The website GeekTyrant gave a positive review stating, "Gingerdead Man 2: The Passion of the Crust is as much fun as you could expect from a Full Moon movie. Watching each victim (this time on a movie set) get stalked down and killed by this killer cookie is just laughable yet still enjoyable to the point it just draws you in."

Review site That Was A Bit Mental praised how the film was a jab at the film history of Full Moon Entertainment involving dolls or toys in the plot of many of their stories, such as their Puppet Master films. They said in their review "There’s no need to see the original Gingerdead Man, but if you fancy a self-aware film that’s deliberately cheap and nasty and makes fun of itself for being so, then give this a go."

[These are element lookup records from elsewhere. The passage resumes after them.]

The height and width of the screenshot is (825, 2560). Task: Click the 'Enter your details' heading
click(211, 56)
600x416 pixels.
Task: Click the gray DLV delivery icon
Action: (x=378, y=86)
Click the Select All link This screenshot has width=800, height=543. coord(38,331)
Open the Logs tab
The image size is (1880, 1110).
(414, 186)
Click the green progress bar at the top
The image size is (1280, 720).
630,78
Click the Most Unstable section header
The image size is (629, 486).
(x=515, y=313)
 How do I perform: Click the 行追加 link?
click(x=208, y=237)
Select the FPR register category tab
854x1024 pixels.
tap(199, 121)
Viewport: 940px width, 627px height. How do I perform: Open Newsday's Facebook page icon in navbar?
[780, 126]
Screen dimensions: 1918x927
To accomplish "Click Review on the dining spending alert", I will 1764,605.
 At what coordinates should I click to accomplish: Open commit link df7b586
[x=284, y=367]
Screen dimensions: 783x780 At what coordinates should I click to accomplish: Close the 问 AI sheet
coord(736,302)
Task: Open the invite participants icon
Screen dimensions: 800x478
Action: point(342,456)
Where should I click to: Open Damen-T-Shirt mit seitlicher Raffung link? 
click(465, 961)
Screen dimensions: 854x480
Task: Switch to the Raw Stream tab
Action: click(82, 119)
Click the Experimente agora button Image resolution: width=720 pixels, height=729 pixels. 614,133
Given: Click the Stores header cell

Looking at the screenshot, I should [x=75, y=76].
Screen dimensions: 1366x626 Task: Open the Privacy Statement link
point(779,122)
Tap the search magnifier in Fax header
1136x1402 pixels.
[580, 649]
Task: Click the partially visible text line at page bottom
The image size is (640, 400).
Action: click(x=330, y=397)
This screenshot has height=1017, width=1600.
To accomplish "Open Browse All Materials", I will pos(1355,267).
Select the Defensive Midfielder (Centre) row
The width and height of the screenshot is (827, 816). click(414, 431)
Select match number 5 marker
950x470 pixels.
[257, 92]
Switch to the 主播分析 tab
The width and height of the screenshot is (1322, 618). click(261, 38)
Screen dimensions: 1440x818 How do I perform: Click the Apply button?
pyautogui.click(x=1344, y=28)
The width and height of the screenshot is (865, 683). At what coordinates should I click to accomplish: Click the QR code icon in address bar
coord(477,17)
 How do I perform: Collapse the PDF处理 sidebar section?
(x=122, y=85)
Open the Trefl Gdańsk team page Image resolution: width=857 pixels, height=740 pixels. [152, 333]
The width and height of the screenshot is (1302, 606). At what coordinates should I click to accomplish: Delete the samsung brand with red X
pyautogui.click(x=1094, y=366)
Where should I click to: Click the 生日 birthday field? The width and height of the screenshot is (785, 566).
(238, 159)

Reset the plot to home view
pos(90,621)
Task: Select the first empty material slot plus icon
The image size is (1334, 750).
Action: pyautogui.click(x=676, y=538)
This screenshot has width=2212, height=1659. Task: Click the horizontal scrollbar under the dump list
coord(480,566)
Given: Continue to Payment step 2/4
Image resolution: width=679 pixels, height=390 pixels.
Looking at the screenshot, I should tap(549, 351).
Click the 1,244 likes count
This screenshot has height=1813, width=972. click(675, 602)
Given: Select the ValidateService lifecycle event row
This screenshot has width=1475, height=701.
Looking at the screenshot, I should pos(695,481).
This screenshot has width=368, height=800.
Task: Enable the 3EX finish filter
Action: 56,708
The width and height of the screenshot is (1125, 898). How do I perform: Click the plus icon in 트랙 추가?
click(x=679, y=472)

Dread Central also praised the self-aware nature of the movie, but criticized the somewhat bitter delivery of the film regarding critics which was expressed throughout. Their review stated, "though I must say it takes a certain degree of ballsy cynicism to make a movie where you basically admit the movies you make are crap while still taking considerable time to bitch about online critics like myself who pan them for being crap, even more so when you consider this movie was directed by someone who chose to use a pseudonym rather than put their real name in the credits." The site also criticized the DVD release for its lack of interesting special features for it is just trailers for previous Full Moon Entertainment films.

Pop Horror review for Gingerdead Man 2 was positive, finding the characters to be better written and liking the use of practical effects. The less serious tone compared to the previous film was also praised. The review concluded "All in all, Full Moon scores a goal with Gingerdead Man 2: Passion of the Crust. It’s trashy entertainment at its finest!"

Felix Vasquez Jr. at Cinema Crazed gave the film a negative review and wrote: "Mostly forgettable, and clocking in at a little over an hour, it's just lazy."

==Sequel==

On July 16, 2008, Charles Band announced that he would be making Gingerdead Man 3: Saturday Night Cleaver, which he expected to be released in 2009. It was said to be about "the title fiend traveling back in time to the 1970s, where he murders the contestants in a roller-disco contest." William Butler, scriptwriter of the Gingerdead Man films, says, "There'll be more laughs and gore than the second one." The film was initially slated for a 2009 release, but this was delayed until September 13, 2011.